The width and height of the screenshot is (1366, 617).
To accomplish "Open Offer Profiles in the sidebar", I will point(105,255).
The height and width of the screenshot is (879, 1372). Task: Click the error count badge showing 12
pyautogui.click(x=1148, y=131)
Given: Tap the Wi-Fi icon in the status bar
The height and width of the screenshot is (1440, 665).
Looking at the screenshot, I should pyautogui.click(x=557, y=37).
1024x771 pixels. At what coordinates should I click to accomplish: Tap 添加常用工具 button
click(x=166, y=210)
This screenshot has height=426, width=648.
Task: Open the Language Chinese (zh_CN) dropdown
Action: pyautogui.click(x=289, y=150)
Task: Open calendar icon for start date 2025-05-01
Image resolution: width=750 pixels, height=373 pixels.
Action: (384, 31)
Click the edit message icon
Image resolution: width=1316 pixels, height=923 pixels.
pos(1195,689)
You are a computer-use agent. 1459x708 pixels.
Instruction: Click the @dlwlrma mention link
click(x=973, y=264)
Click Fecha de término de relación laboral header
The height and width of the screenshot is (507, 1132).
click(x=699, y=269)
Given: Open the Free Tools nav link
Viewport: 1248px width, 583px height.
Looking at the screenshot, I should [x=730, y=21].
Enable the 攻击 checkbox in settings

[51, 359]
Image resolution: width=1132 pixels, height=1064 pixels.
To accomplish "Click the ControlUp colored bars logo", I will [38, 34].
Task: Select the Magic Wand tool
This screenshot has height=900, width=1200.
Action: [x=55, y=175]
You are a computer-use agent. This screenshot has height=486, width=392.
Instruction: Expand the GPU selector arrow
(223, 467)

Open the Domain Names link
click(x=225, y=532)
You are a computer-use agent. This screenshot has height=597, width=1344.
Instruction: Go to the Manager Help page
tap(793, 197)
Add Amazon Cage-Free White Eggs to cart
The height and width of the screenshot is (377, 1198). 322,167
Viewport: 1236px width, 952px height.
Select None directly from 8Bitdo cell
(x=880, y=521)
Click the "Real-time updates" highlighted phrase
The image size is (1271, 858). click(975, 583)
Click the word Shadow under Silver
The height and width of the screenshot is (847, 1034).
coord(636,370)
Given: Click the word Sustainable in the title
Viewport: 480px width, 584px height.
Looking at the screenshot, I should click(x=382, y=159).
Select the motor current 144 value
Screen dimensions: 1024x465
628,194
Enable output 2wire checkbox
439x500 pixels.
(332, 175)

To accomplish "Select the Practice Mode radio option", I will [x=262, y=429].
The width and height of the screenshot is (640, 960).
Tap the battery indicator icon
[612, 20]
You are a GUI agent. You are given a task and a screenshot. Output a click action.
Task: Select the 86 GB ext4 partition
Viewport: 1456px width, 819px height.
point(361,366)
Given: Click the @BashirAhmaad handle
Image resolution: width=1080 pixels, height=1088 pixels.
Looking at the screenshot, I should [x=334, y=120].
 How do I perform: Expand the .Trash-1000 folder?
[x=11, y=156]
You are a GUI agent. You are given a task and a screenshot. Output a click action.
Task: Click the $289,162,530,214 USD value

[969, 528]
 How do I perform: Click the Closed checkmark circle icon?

» **WHAT TO WORK ON**: Using the records above, write out exactly the lines between the one holding "Given: Open the Free Tools nav link" and the one holding "Task: Select the Magic Wand tool", inclusive; leave everything else out.

» **SOLUTION**:
Given: Open the Free Tools nav link
Viewport: 1248px width, 583px height.
Looking at the screenshot, I should [x=730, y=21].
Enable the 攻击 checkbox in settings

[51, 359]
Image resolution: width=1132 pixels, height=1064 pixels.
To accomplish "Click the ControlUp colored bars logo", I will [38, 34].
Task: Select the Magic Wand tool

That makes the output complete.